También reconoció la poca generación de juego. Con el esquema inicial que plantó y los jugadores elegidos, el equipo requería de un gran Zapata para darles compañía a Bergese y a Ábila. Y Belgrano lo tenía presente. Tanto fue así que molió a patadas al “Chapa” hasta sacarlo de la cancha: 25m, falta de Tavio y amarilla; 28m patada de Farré y amarilla; otro patadón de Farré (merecía la roja anticipada) sin sanción cerca del final del primer tiempo; y la dura patada de Pier Barrios en su primera intervención en el juego, que tampoco cobró Laverni.
“En el primer tiempo no fuimos tan claros como en el segundo. Con los cambios, Godoy agarró más la pelota pero no fue suficiente”, contó. Es que con dos jugadores de más (expulsiones de Farré, Tavio, Pérez y Ábila) equivocó el camino: en vez de jugarla por abajo, le tiró centros a Klimowicz. “No estuvimos finos a la hora de acertar y ni siquiera los centros fueron buenos”, afirmaría el DT.
Sobre la ventaja numérica desaprovechada, Vivas dijo: “Tuvimos dos jugadores de más y no tuvimos inteligencia ni paciencia para jugar. Claro que me preocupo porque empatamos de local con un equipo que no propuso absolutamente nada. Logró situaciones de peligro, de contragolpe, tuvo tres chances de gol y nosotros ninguna”.
Sobre el tramo final, señaló: “Los últimos 15 minutos se hizo muy detenido, cortado y trabado. Los jugadores no colaboraron para que sea más dinámico. En líneas generales fue un mal partido. Belgrano tuvo más situaciones de gol, producto de nuestra intención de ir a buscar el partido y por eso se produjeron espacios para el rival, que no supo aprovechar”.

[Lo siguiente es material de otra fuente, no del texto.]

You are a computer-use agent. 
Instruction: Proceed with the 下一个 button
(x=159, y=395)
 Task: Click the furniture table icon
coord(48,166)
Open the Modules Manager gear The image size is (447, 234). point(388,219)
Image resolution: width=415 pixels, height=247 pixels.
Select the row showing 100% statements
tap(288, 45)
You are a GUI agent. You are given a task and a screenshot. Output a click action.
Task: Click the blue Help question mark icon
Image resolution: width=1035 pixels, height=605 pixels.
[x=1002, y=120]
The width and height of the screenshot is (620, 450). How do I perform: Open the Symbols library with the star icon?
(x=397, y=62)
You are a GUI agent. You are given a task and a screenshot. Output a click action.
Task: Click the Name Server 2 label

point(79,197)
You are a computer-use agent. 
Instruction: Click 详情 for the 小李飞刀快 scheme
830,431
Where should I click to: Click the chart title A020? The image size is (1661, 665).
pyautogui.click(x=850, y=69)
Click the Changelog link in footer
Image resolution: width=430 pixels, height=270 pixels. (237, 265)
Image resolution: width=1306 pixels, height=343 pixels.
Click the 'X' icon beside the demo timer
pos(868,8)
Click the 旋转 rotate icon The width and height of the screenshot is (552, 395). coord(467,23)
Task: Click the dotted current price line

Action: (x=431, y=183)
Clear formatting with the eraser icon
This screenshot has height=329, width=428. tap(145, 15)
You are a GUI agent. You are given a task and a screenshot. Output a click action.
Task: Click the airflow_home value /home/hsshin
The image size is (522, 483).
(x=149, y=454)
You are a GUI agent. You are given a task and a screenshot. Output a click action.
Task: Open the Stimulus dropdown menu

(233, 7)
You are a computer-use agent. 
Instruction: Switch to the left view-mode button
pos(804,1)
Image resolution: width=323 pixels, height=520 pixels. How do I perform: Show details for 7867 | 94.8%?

"Jugamos mal y nunca pudimos generar una situación de gol", reconoció Vivas, pero consideró que su equipo no hizo menos que el rival. "Belgrano no jugó mejor que nosotros. Tuvo tres situaciones de gol y nosotros ninguna. El partido fue malo, mal jugado por los dos equipos", evaluó el DT.
Sacudón. El episodio curioso fue el cruce entre Carranza y Erpen cerca del final del partido. "Lo tomé del cuello para que me escuche. Pareció más alevoso de lo que fue. Le pedí a 'Facu' que esté atento, que me mirara a mí porque si la pelota estaba en juego nos hubiera complicado", explicó el arquero.